Writing about the project, Vigier and Apertet explain that by:
Using radio, we transpose our work and the skills of the choreographer by applying his/her injunctions, orders and incentives to the listener. The displacement of the choreographer’s authority through the use of radio plays with the qualities and restrictions of the radio system itself. Our strategy lies in combining the specific character of radio and the choreographer’s authoritarian ascendancy over the body to highlight which specific conditioning and regulations our society casts over individuals. Each session applies a principle of injunction and authority inherent in or in relation to our practice (orders, exhortations, systems of enunciation, rhythmic scores). The sessions have different lengths. Their purpose is for radio broadcasting only. Each session has its own format and programming procedure according to its nature, its radiophonic status and the intended impact.
In a long interview on the radio show (which you can listen to below), about the project, they explain that they want to engage performers and their bodies beyond their physical presence, and that was why they used the medium of the radio. At the same time, their interviewer, who works for the radio station, accepts that even though we are listening to the radio, there could be a much more open format available given the genres of the medium. He notes:
When you hear something and you know it is a documentary, this format educates people and so you are expecting education. And so the authority of the radio is there in the different formats of the programs.
It is within these formats that Vigier and Apertet intervene by creating not only a jingle and a 3-minute hit, but also a news program and a documentary. So the artists and choreographers not only engage the democratic ideals of the radio medium, but also its limitations as a series of authorizing formats or genres. Our question to Vigier and Apertet is if they felt their project went too far in disturbing the traditional contexts of the exhibition space whereby it was almost imperceptible?
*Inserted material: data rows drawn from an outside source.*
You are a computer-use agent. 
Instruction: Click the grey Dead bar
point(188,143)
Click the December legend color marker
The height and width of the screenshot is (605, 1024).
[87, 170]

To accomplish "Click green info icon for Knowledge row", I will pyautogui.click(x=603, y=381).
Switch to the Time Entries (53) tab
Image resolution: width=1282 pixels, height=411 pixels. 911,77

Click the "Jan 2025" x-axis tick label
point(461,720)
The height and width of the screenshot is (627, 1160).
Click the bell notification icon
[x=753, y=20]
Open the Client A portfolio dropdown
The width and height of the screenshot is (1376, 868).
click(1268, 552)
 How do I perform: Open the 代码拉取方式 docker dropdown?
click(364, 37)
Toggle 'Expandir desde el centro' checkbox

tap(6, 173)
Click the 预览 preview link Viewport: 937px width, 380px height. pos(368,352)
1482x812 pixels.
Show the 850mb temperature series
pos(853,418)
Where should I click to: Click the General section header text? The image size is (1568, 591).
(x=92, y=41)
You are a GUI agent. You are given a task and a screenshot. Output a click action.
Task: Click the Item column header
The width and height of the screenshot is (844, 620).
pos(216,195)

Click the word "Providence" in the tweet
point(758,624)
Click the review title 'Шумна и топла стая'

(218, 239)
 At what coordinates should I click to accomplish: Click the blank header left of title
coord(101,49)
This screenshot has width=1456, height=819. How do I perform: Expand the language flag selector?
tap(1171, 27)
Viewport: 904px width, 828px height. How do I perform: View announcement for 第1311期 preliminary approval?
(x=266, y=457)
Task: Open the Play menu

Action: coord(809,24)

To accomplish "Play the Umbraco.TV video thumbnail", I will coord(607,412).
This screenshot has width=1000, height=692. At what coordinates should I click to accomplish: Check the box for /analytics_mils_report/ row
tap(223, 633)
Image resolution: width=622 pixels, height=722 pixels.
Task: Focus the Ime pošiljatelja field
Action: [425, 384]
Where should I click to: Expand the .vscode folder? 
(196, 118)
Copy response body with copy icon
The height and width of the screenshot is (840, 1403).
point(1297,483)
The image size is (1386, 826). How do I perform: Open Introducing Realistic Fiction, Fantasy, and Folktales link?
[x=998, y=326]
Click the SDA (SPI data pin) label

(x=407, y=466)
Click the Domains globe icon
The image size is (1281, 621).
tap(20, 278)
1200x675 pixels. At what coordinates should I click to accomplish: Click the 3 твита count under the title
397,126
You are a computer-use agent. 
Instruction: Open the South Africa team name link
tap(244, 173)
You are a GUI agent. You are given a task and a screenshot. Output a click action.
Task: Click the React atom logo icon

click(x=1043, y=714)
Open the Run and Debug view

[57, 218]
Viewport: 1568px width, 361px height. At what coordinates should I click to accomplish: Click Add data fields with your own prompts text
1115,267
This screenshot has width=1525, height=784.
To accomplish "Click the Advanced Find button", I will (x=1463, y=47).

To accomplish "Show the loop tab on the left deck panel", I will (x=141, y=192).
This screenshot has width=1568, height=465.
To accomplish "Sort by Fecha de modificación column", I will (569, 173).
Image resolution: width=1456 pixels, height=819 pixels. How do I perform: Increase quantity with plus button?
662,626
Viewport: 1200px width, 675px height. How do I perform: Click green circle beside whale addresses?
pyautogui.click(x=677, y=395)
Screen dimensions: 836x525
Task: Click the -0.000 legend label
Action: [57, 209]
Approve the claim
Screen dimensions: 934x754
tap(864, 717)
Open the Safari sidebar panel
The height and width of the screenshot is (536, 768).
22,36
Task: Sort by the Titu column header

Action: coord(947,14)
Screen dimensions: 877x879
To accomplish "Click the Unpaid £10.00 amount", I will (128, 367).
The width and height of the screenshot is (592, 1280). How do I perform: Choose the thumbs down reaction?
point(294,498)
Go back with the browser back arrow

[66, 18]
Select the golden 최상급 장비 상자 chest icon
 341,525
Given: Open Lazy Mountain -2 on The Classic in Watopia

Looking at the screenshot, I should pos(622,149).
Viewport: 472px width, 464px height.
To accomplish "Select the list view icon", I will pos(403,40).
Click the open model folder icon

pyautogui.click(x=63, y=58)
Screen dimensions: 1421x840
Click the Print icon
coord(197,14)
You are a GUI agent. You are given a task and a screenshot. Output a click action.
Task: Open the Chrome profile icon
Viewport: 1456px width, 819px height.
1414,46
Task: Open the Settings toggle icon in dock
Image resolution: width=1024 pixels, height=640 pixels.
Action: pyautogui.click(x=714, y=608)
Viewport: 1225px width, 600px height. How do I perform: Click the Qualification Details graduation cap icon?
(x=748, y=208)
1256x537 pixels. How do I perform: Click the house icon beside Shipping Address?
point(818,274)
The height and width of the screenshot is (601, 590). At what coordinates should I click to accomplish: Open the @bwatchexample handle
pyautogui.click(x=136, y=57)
There is a comparable gesture for our project “Our Ancient Group Material” which, as a remote project that extends the boundaries of the traditional academic format of the panel, not only temporally and spatially, but also conceptually, could be seen as too subtle and not focusing on the mainstream (how many classicists are open to the radical effects of contemporary art on their age-old discipline?). At the same time, we still hope this project provokes a call for breaking free of this authoritative format and opening up the work of the scholars and teachers included to broader audiences through the blog format. To our panelists we ask, how far are you willing to go in aiding the expansion of the platform for for discussion about Classics and democracy whereby the very medium of that discussion could potentially explode the traditional contexts for discussion and scholarship?